▶ [WORK TO BE COMPLETED]
When the line with "For Grant Seekers (431, 1639)" comes up, set it down and every later line to the end of the data, exactly and without pictures.

Saved data entries:
####
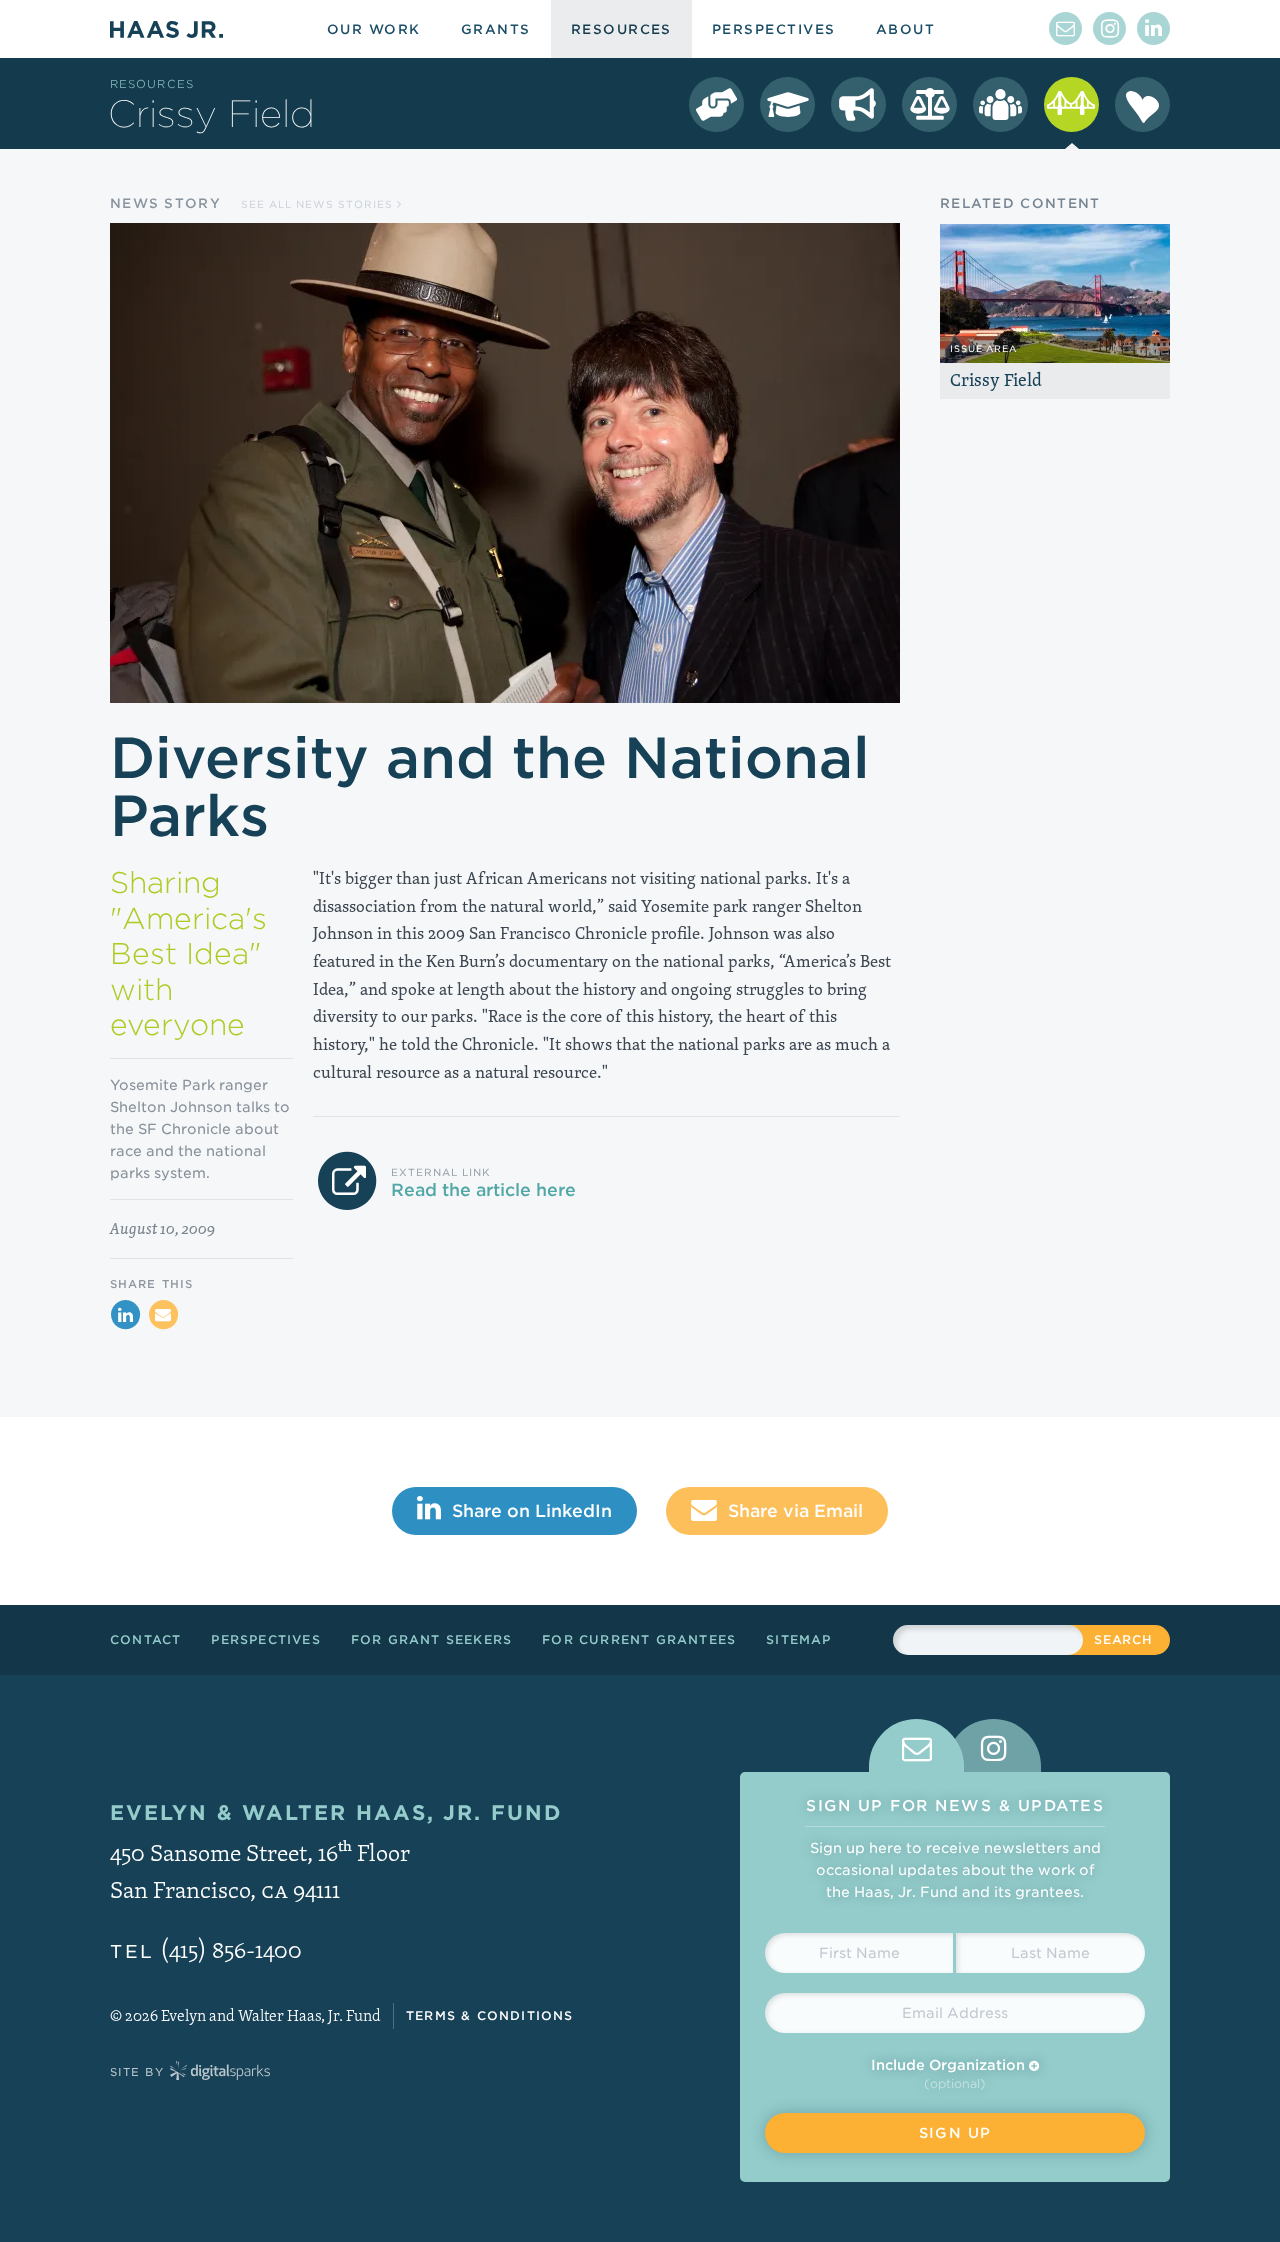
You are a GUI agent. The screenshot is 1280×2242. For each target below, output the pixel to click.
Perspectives (265, 1639)
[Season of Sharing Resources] (1142, 104)
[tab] (916, 1745)
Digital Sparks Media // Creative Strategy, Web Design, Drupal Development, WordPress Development (220, 2072)
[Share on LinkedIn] (125, 1315)
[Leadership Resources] (1000, 104)
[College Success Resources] (787, 104)
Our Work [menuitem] (374, 29)
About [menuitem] (905, 29)
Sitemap (798, 1639)
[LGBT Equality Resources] (929, 104)
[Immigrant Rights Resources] (858, 104)
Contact (145, 1639)
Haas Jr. (166, 29)
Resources (152, 84)
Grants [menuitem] (496, 29)
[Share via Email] (163, 1315)
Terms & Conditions (490, 2015)
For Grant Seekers (431, 1639)
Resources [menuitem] (621, 29)
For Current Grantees (639, 1639)
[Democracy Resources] (716, 104)
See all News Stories (319, 204)
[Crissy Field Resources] (1071, 104)
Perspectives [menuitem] (774, 29)
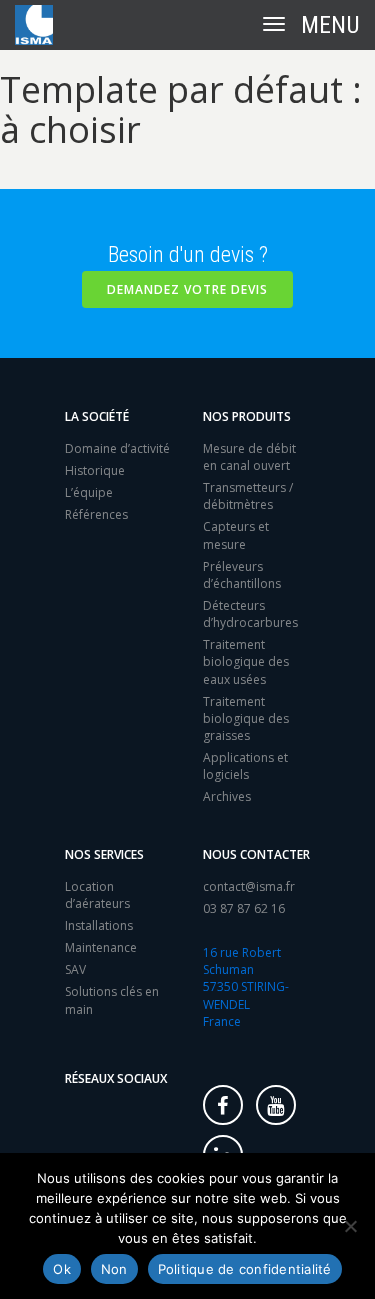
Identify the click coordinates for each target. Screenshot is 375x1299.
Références (96, 514)
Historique (95, 470)
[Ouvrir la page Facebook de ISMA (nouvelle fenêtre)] (223, 1105)
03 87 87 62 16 (244, 908)
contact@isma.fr (249, 886)
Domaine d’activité (117, 448)
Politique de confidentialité (245, 1269)
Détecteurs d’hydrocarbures (250, 614)
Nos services (104, 854)
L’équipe (89, 492)
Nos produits (247, 416)
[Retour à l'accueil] (34, 25)
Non (114, 1269)
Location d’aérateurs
####
▶ [EXPECTED ANSWER]
For Grant Seekers (431, 1639)
Resources [menuitem] (621, 29)
For Current Grantees (639, 1639)
[Democracy Resources] (716, 104)
See all News Stories (319, 204)
[Crissy Field Resources] (1071, 104)
Perspectives [menuitem] (774, 29)
Identify the click coordinates for each target. Screenshot is 375x1299.
Références (96, 514)
Historique (95, 470)
[Ouvrir la page Facebook de ISMA (nouvelle fenêtre)] (223, 1105)
03 87 87 62 16 (244, 908)
contact@isma.fr (249, 886)
Domaine d’activité (117, 448)
Politique de confidentialité (245, 1269)
Détecteurs d’hydrocarbures (250, 614)
Nos services (104, 854)
L’équipe (89, 492)
Nos produits (247, 416)
[Retour à l'accueil] (34, 25)
Non (114, 1269)
Location d’aérateurs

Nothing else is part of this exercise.